President Joe Biden has publicly said he wants the term to be officially eliminated as part of a massive immigration overhaul.
California's newest senator, Alex Padilla, is championing that effort as chair of the immigration, citizenship and border safety sub-committee.
“I’ve been wondering for years and years and years why they label some of our neighbors, family, with the term 'aliens.' Nobody is from outer space," the senator said. "There are people coming from around the world to the United States for the American dream.”
Jose Gallegos, a San Jose resident and San Jose State University student has experienced this otherness even as he walks to campus to earn his political science degree.
“Growing up in a low income community, there’s always been discrimination," Gallegos said. "Being Latino of Mexican roots, a little bit darker shade, I definitely had those looks.”
He knows how hurtful terms such as "illegal alien" were to him and his community.

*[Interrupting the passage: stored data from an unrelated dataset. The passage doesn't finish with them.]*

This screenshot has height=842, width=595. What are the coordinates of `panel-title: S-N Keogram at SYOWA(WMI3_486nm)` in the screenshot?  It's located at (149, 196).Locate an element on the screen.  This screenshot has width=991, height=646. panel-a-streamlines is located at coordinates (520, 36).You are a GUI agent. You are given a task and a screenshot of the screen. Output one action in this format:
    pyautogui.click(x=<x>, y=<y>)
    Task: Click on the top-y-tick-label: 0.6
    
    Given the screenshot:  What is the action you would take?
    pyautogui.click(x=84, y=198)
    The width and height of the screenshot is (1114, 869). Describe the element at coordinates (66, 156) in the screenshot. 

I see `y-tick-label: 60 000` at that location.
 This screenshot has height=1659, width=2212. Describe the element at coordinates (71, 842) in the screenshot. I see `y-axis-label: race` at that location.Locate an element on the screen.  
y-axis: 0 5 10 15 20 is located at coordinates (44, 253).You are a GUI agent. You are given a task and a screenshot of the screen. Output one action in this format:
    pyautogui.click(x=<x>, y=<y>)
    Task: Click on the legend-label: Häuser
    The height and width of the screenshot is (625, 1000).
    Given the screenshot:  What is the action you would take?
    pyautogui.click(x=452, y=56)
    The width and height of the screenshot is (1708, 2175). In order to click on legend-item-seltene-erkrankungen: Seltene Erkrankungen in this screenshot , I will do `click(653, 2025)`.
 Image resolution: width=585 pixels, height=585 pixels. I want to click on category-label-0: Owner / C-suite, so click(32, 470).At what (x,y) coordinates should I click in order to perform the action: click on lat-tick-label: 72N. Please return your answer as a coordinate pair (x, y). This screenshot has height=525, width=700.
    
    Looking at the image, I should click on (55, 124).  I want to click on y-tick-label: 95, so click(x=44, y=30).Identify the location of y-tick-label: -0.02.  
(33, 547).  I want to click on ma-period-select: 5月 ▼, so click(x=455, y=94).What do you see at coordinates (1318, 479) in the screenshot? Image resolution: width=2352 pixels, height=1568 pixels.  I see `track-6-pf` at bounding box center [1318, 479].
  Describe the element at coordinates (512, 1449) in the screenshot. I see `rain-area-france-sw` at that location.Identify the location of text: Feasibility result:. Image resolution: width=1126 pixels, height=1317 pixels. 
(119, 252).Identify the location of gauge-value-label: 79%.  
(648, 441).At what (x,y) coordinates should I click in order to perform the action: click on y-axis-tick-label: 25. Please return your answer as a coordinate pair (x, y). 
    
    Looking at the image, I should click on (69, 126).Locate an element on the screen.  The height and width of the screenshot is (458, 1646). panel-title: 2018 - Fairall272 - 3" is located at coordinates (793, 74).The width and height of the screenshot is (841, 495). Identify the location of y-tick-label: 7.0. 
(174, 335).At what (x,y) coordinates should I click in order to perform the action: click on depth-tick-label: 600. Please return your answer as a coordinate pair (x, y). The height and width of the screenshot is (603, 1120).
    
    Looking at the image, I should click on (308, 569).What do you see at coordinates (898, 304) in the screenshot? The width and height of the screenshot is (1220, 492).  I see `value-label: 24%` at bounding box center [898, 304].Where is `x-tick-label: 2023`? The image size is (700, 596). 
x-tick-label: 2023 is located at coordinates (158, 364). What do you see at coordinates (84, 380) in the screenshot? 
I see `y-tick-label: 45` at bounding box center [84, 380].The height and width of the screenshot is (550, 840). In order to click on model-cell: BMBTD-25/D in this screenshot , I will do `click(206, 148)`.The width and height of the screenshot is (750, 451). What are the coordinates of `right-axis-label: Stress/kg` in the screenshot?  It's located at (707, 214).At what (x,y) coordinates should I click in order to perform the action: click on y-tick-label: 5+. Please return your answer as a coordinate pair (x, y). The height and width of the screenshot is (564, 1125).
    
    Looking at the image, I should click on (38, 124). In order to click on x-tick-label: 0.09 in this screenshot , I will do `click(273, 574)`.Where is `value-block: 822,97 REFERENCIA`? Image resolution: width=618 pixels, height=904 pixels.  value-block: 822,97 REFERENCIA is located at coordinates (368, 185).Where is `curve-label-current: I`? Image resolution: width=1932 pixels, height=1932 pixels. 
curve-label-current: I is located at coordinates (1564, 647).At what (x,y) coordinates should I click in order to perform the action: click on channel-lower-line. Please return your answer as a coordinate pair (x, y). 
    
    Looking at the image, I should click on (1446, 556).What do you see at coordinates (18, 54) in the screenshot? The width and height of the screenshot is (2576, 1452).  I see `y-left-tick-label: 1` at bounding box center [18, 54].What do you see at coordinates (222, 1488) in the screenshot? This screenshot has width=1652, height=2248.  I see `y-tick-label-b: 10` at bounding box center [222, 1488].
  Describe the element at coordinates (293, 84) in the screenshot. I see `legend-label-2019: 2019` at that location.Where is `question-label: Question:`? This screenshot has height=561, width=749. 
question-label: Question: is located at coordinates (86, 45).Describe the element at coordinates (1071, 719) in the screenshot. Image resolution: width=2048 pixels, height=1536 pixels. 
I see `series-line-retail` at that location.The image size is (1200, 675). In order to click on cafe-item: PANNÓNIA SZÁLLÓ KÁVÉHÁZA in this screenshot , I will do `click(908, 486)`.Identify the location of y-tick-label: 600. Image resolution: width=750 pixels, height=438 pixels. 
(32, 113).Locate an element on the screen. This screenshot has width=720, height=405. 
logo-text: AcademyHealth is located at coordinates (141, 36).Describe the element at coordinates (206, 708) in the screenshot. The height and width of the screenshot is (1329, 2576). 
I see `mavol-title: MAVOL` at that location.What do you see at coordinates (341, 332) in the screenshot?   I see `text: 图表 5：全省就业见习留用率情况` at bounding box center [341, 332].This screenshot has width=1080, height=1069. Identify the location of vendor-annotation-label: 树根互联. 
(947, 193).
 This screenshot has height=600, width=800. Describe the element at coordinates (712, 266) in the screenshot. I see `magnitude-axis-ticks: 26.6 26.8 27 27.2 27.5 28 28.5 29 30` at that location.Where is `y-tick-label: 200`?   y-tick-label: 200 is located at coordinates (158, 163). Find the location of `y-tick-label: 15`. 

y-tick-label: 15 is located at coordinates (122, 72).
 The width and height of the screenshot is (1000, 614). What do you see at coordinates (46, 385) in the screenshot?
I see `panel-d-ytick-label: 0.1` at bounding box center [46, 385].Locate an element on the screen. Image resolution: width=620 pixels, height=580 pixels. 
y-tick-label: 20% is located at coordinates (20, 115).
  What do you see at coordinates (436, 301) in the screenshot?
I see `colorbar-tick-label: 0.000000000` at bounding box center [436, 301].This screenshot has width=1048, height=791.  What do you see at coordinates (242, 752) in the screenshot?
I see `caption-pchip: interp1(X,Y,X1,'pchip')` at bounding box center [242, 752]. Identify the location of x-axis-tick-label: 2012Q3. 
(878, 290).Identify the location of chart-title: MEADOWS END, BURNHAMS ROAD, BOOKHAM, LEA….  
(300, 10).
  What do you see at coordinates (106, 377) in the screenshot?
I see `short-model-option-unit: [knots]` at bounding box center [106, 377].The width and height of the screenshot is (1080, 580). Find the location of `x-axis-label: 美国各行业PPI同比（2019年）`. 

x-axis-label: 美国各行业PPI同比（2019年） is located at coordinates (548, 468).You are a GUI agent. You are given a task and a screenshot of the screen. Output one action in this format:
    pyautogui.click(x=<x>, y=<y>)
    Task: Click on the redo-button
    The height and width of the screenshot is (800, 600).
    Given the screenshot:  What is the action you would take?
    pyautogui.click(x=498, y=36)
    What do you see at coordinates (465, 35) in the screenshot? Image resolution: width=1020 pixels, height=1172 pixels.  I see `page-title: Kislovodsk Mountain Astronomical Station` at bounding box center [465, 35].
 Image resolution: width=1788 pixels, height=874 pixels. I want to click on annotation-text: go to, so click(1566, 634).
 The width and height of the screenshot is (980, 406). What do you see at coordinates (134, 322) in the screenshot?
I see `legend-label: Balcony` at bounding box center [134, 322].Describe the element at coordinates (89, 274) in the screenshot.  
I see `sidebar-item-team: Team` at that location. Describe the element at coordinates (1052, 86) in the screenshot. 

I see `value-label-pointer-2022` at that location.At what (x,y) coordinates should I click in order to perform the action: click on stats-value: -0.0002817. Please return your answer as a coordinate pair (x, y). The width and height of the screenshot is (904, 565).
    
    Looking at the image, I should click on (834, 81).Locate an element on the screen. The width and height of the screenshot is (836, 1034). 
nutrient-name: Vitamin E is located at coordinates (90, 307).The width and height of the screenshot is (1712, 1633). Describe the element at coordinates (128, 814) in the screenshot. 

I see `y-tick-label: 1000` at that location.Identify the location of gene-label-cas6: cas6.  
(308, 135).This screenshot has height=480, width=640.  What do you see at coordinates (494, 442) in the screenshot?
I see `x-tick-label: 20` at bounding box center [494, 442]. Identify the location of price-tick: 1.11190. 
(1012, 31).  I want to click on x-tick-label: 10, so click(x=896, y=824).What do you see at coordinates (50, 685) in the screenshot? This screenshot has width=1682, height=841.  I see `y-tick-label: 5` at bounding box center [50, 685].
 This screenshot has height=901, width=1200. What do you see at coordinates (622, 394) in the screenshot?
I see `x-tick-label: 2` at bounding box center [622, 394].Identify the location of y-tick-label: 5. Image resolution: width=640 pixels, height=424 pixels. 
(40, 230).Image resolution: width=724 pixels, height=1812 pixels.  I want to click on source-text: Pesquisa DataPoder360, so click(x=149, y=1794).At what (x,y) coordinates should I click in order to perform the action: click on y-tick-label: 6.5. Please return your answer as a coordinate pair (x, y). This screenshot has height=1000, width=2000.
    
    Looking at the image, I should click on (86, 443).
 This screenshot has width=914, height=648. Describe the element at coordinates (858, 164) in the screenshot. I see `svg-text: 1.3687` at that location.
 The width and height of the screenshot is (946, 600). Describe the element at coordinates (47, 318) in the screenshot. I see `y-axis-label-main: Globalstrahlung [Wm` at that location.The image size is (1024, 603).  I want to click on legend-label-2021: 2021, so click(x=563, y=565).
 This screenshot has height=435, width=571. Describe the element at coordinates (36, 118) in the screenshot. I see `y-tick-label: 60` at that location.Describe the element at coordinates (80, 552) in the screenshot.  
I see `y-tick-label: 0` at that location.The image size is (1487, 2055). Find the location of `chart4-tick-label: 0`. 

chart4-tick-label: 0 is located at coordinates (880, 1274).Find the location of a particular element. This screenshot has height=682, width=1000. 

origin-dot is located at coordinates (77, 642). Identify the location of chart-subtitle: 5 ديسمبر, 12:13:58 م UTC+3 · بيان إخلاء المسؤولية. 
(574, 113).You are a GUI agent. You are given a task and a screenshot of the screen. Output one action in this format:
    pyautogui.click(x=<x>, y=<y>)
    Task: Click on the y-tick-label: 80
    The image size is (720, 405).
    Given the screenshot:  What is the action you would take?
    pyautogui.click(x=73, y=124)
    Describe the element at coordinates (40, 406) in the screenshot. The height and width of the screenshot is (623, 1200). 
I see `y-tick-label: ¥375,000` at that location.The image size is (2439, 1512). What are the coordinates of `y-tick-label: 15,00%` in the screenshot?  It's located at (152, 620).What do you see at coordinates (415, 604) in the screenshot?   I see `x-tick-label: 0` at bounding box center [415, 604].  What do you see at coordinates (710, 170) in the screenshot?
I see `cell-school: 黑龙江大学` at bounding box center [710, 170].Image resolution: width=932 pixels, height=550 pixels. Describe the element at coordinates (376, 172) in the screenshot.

To aid in President Biden's efforts to remove the term from green cards and the U.S. code, the Department of Homeland Security and other agencies are said to already be using other terms like "undocumented" and "non-citizen" in memos and public statements.
“If you’re going to start shifting the paradigm, you need to start from the very top," said political science professor Andres Quintero. He also explained terms such as "illegal alien" were first introduced to make people feel inferior.
“It harkens back to framing an argument. If right from the onset you frame someone as an illegal, they’re less than, they’re less than a human," he said.
Gallegos says he'll keep walking with his head up high, knowing the looks and insults will only make him stronger as he waits for change.